Especialmente, de leyes que obligasen por sí solas, sin necesidad de la manu militari, que era lo que él solía meter
cuando de leyes se tratase. No podía perdonarle a Luzardo que le hubiera hablado como lo hizo; pero como además de
celos de autoridad, a la manera como la entiende el bárbaro, o mejor dicho, a causa de esos mismos celos, Ño Pernalete
teníale cierta ojeriza a la dueña de El Miedo por el tratamiento de potencia a potencia que se veía obligado a darle, en
seguida reaccionó contra ella, y así que se hubo convencido de que ya Mujiquita –para quien fueron dichas sus
anteriores palabras– no tenía más sangre que pudiera afluirle al rostro, agregó, cambiando de tono:
–Ahora. Le digo una cosa, doña Bárbara. Y a usted también, míster Danger. Eso que ha dicho el doctorcito es la
pura verdad: las leyes tienen que cumplirse porque sí, pues, si no, no serían leyes, que quiere decir mandatos, órdenes
del Gobierno de hacer o no hacer tal o cual cosa. Y como parece que ese doctorcito sabe dónde la aprieta el zapato, yo
les aconsejo a ustedes que se transen con él. De modo que, eche su cerca, míster Danger, porque usted, verdaderamente,
no está en ley. Aunque no sea sino para llenar la fórmula. Después, un palo que se cae hoy y otro mañana, y el ganado,
que para pasar al Lambedero no necesita boquetes muy grandes, ¿quién va a fijarse en eso? Vuelve usted a parar los
palos, si el vecino reclama, y ellos se volverán a caer, porque esa tierra suya como que no es muy firme. ¿Verdad?

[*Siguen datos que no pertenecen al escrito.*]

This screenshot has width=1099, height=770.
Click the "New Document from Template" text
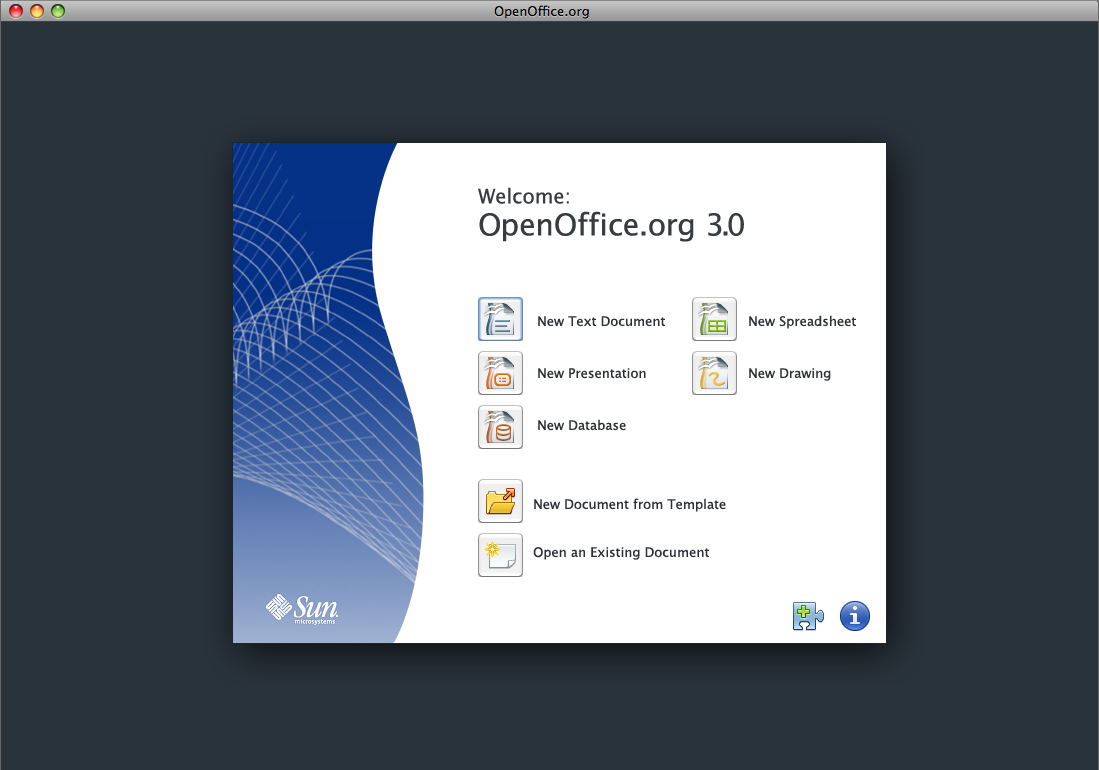pyautogui.click(x=629, y=504)
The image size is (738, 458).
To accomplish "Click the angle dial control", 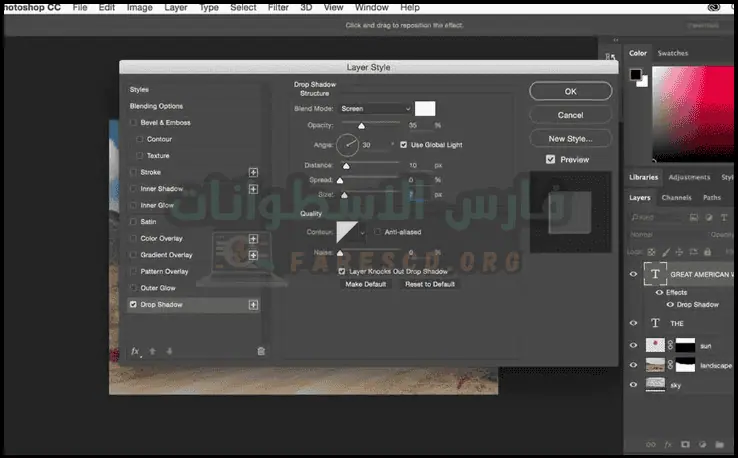I will [x=347, y=145].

Y descargando su manaza en los hombros del Jefe Civil, con la familiaridad a que le daba derecho la bribonada que
acababa de oír, agregó:
–¡Este coronel tiene más vueltas que un cacho! Por allá tengo dos vacas lecheras muy buenas. Un día de éstos voy a
mandárselas.
–Serán bien recibidas, míster Danger.